Park Chung-hee: The "Pint-Sized Stalin"?
Obvious comparisons can be made between Josef Stalin’s system of rule and that of Park Chung-hee’s Yushin Order. Dig a little deeper, and one will realize that the comparisons to Stalin can really only go so far. The big distinctions should be clear, and one of the most important was that Park never did nationalize industry. The Korean president and his advisors were far too enamored with the Japanese model and the postwar “miracle” economy of West Germany; they had learned enough from these examples to know that any effective economic theory made use of the skills of the entrepreneur. In any case, even by Stalin’s time there were no serious economic theorists in the world who thought that a command economy could exist without a major provision for private enterprise.
A Second World War Soviet victory medal featuring Josef Stalin (left), and a presidential medal featuring Park Chung-hee (right) commemorating the Republic of Korea's eighth presidential inauguration in December 1972, two months after the adoption of the Yushin Constitution.
The core distinction is that Park’s rule never reached the level of control over business and society that would have made him as widely feared as Stalin, although horrible were Park’s methods and earnest were the attempts. It was Stalin who came closest to proving that a state could plan every detail of an economy only at the cost of terrorizing a large portion of the population who might have hoped to benefit from it. Park’s regime was just a bit more restrained than to take things as far as the Soviets had. Even when comparing the Yushin Order to similar right-wing autocratic regimes of the time —say for example, Augusto Pinochet’s Chile— an exact analogy falls short. Pinochet “disappeared” 119 dissidents in 1975 alone, and eventually murdered well over 2,000 by the time he was done. Park’s autocracy never approached that level of depravity. Instead, he mostly relied on a system of ordinances, and administrative and surveillance measures to keep a lid on all dissident activity and popular movements, justifying his repression by law wherever possible. The Yushin Order incentivized dissidents to lie still and say nothing. Under Stalin, boisterous praise of the regime would have been the only survivable posture.
Although he would never allow democratization to interfere with his grand economic plans, the South Korean president attempted to keep up the minimum appearances of a constitutional, representative government. There may be reasons for this: It cannot be forgotten that South Korea received great benefit from its position in the Cold War, not to mention being connected to the world market system, in which it took particular advantage of opportunities open to it in Asia and North America. If Park Chung-hee had really been another Stalin, it is unlikely in the extreme that the government and businesses of Japan, for example, would have continued to provide South Korea with economic assistance, which by the end of 1982 had totaled $4.4 billion USD, as well as to provide the Koreans with the second most important market for the sale of their products.

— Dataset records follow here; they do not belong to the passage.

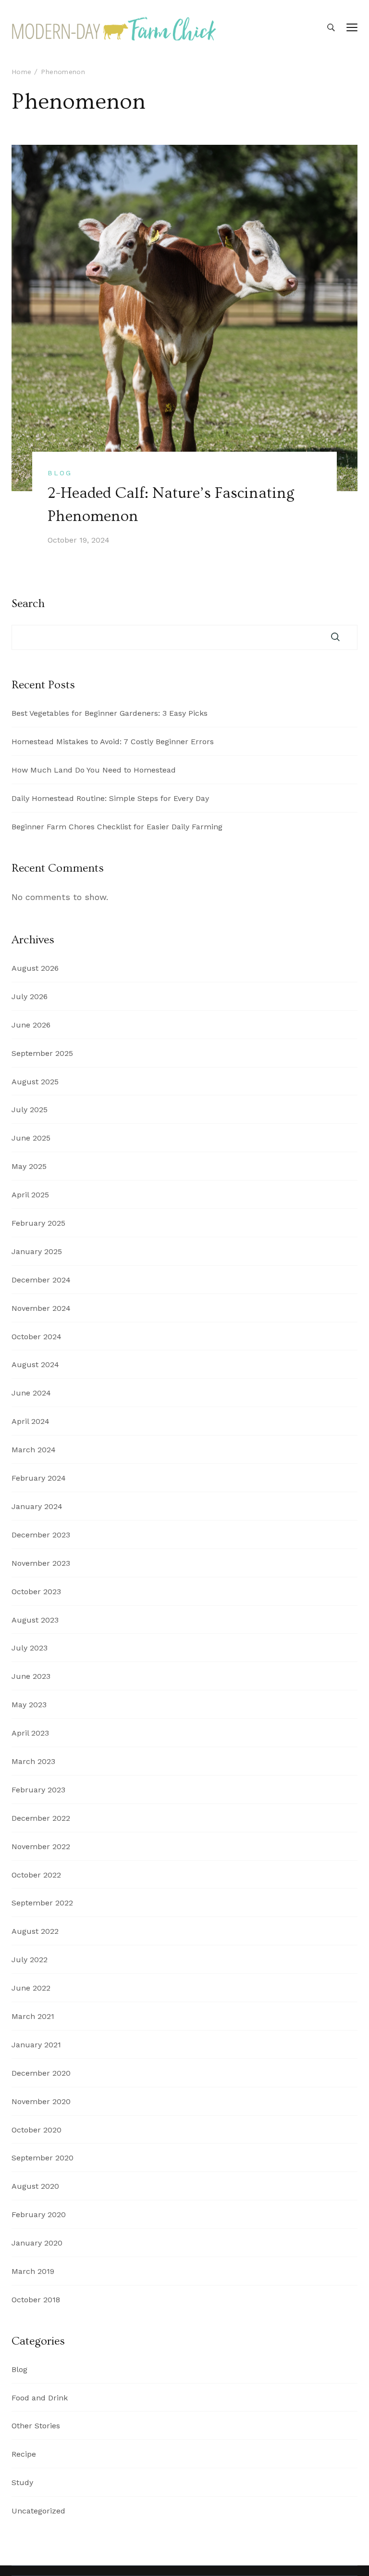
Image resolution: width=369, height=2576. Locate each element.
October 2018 (36, 2299)
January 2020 (37, 2242)
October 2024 (37, 1336)
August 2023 (35, 1619)
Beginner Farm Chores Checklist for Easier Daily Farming (117, 826)
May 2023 (29, 1704)
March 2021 (33, 2016)
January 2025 (37, 1251)
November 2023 (41, 1563)
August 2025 (35, 1081)
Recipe (24, 2454)
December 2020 (41, 2073)
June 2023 (31, 1676)
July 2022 (30, 1959)
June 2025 (31, 1137)
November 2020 (41, 2101)
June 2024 (31, 1392)
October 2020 (37, 2129)
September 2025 (42, 1053)
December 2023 (41, 1534)
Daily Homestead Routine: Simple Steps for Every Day (110, 798)
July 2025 (30, 1109)
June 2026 (31, 1024)
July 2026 (30, 996)
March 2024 (34, 1449)
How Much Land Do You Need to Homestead (94, 769)
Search (28, 603)
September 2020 (43, 2157)
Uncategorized (38, 2510)
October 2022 (36, 1874)
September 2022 (42, 1902)
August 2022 (35, 1931)
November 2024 (41, 1308)
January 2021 (36, 2044)
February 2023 (38, 1789)
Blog (60, 473)
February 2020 (39, 2214)
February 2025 (38, 1223)
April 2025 (30, 1194)
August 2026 (35, 968)
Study (22, 2482)
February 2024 (39, 1478)
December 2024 (41, 1279)
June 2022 (31, 1987)
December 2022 (41, 1818)
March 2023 (33, 1761)
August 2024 (35, 1364)
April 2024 (30, 1421)
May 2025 (29, 1166)
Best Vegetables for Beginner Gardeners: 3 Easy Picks (110, 713)
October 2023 (36, 1591)
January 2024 (37, 1506)
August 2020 (35, 2186)
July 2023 (30, 1647)
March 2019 (33, 2271)
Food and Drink (40, 2397)
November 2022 (41, 1846)
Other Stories (36, 2425)
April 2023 (30, 1733)
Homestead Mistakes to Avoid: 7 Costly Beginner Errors (113, 741)
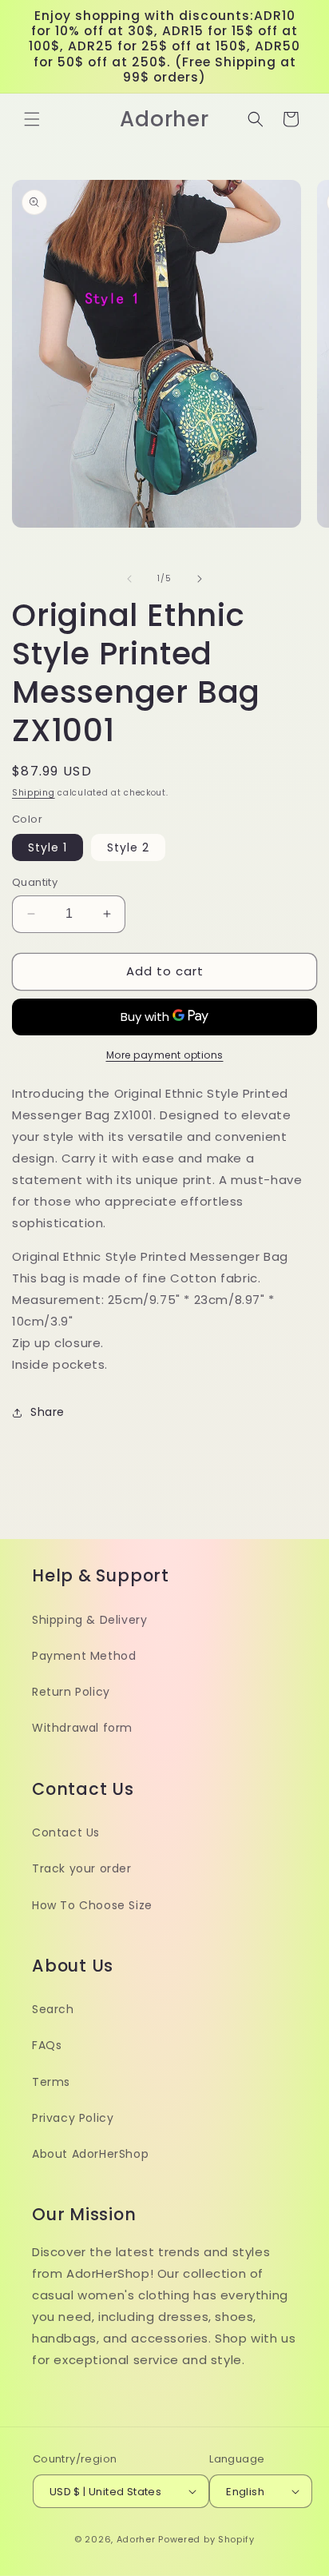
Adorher (136, 2539)
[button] (32, 119)
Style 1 (47, 847)
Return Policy (71, 1692)
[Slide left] (129, 578)
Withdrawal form (82, 1728)
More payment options (165, 1055)
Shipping (33, 793)
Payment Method (84, 1656)
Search (53, 2009)
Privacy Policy (72, 2118)
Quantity (34, 882)
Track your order (82, 1868)
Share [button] (47, 1412)
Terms (51, 2082)
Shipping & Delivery (89, 1620)
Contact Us (66, 1832)
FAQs (46, 2045)
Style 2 (128, 847)
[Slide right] (199, 578)
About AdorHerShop (90, 2154)
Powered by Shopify (206, 2539)
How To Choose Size (92, 1905)
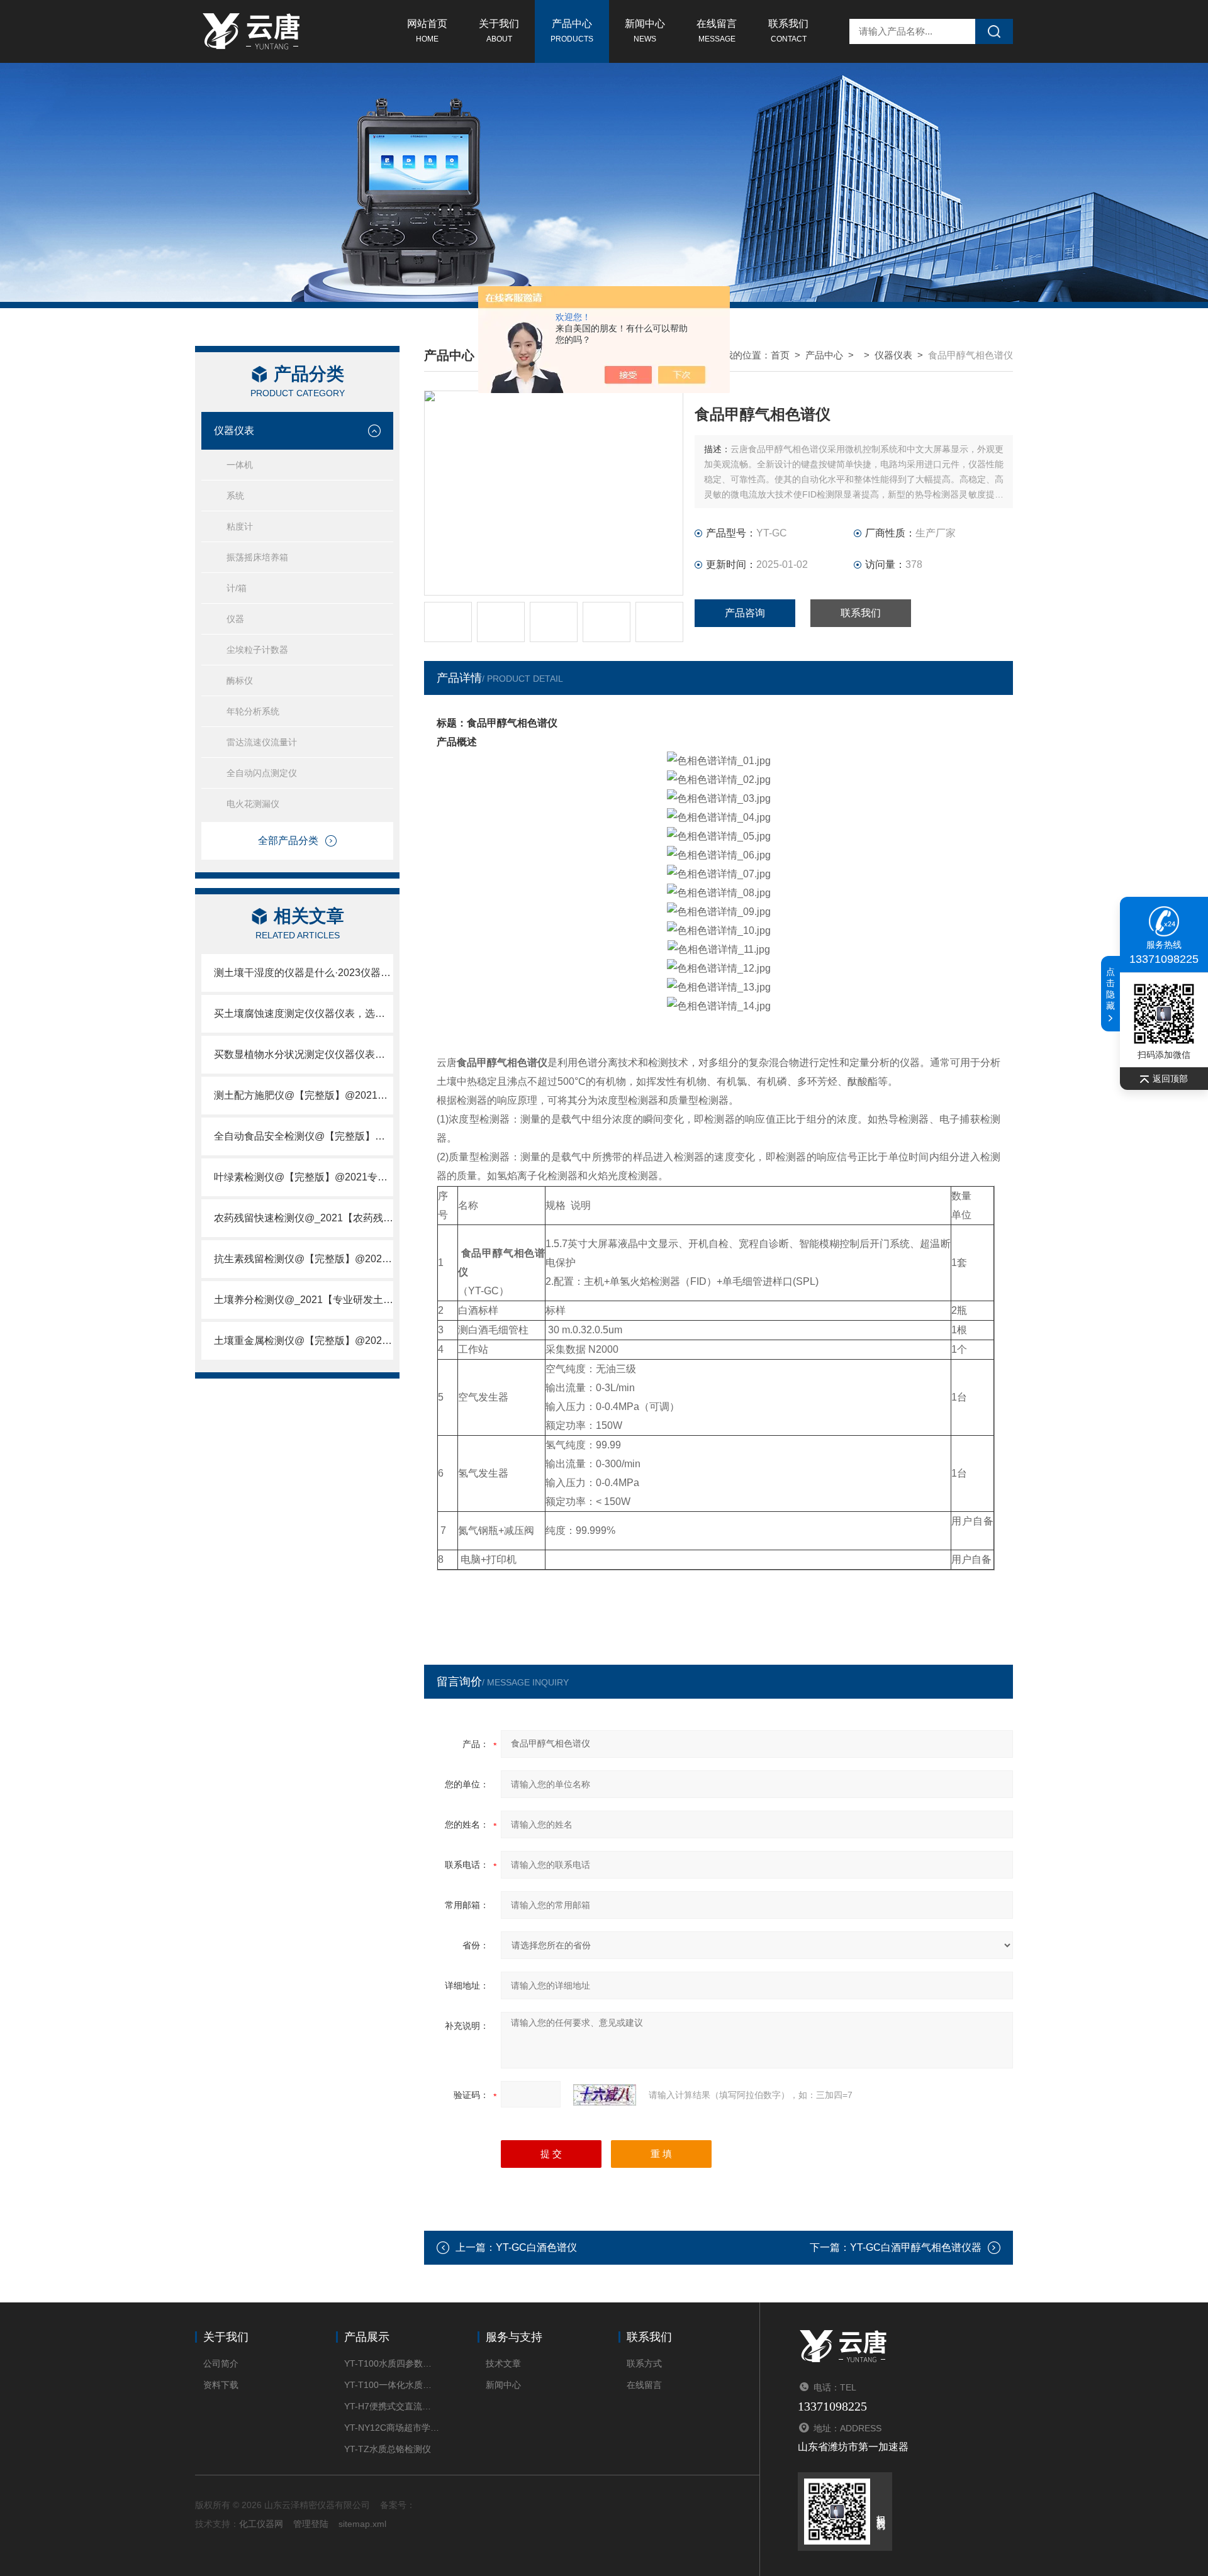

And no matter how convincing the arguments, one should be very careful in using comparisons to Stalin to explain away the success of the Park-era economy. Despite the valid descriptions of a ruthless, antidemocratic “success at all costs” business approach, the real achievements of Park’s model came mainly from Korean businesses’ fundamental competitiveness in world markets, due largely to a commitment to an “engineering approach,” as established under the guidance of Park’s technocrats. And then there was the hard work, long hours, and low pay of the nation's workers.
In other words, South Korean businesses just got good at outcompeting their rivals.
And then there is the Stalinist tendency of a leader to conflate his identity with that of the nation. Park is indeed guilty of this charge. His personal security chief was known to opine, “His Excellency IS the nation!” (in Korean, “각하가 곧 국가다!”) —A declaration His Excellency felt no need to correct. This ego-trip was driven by Park’s sense of mission and dedication to the nation, which unsurprisingly made him feel justifiably self-righteous, particularly in the face of the inevitable opposition to the Yushin Order.
Autocratic leaders like Park, who see themselves as “men of destiny,” often seem to have the virtue of never giving up until their dreams come true; but when the dreams do, the virtue tends to be offset by what happens next. The world never really got to find out what would have happened next for South Korea under Park. An assassin’s bullet intervened. It is probably the case that if he had lived into the 1980s the consensus of opinion would have judged the Man of Destiny much more harshly than if he had not died in 1979. And identifying himself with the nation would have been ridiculous if it had been made only by the man and a few of his friends, but a good number of his countrymen thought the same, and many still do. So while he may not have ended up as a “pint-sized Stalin,” it is probably lucky for Park Chung-hee’s legacy that we did not get to find out what his eventual response might have been to the growing opposition to his rule if he had lived.
It would have been a tragedy if he had made a move that might have made Uncle Joe proud.